DESCRIPTION OF THE TASK — Swap every "Instruction" in the rows below for "Goal" and leave all else as it is.
-- START OF TASK DATA --
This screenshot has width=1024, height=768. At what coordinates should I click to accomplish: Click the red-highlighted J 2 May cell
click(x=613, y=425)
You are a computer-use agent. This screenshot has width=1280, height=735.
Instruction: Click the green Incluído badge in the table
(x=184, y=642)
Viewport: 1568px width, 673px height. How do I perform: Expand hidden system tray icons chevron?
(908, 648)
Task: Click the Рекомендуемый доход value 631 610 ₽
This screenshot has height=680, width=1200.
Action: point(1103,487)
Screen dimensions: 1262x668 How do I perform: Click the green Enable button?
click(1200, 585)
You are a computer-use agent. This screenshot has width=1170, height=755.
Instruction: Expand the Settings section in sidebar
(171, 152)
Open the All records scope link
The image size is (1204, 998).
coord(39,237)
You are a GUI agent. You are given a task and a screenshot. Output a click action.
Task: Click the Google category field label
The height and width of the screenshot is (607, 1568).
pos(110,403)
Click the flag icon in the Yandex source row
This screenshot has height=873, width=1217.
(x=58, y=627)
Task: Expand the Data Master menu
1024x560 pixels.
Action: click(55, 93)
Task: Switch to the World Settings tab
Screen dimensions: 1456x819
-- END OF TASK DATA --
FINISHED TASK —
This screenshot has width=1024, height=768. At what coordinates should I click to accomplish: Click the red-highlighted J 2 May cell
click(x=613, y=425)
You are a computer-use agent. This screenshot has width=1280, height=735.
Goal: Click the green Incluído badge in the table
(x=184, y=642)
Viewport: 1568px width, 673px height. How do I perform: Expand hidden system tray icons chevron?
(908, 648)
Task: Click the Рекомендуемый доход value 631 610 ₽
This screenshot has height=680, width=1200.
Action: point(1103,487)
Screen dimensions: 1262x668 How do I perform: Click the green Enable button?
click(1200, 585)
You are a computer-use agent. This screenshot has width=1170, height=755.
Goal: Expand the Settings section in sidebar
(171, 152)
Open the All records scope link
The image size is (1204, 998).
coord(39,237)
You are a GUI agent. You are given a task and a screenshot. Output a click action.
Task: Click the Google category field label
The height and width of the screenshot is (607, 1568).
pos(110,403)
Click the flag icon in the Yandex source row
This screenshot has height=873, width=1217.
(x=58, y=627)
Task: Expand the Data Master menu
1024x560 pixels.
Action: click(55, 93)
Task: Switch to the World Settings tab
Screen dimensions: 1456x819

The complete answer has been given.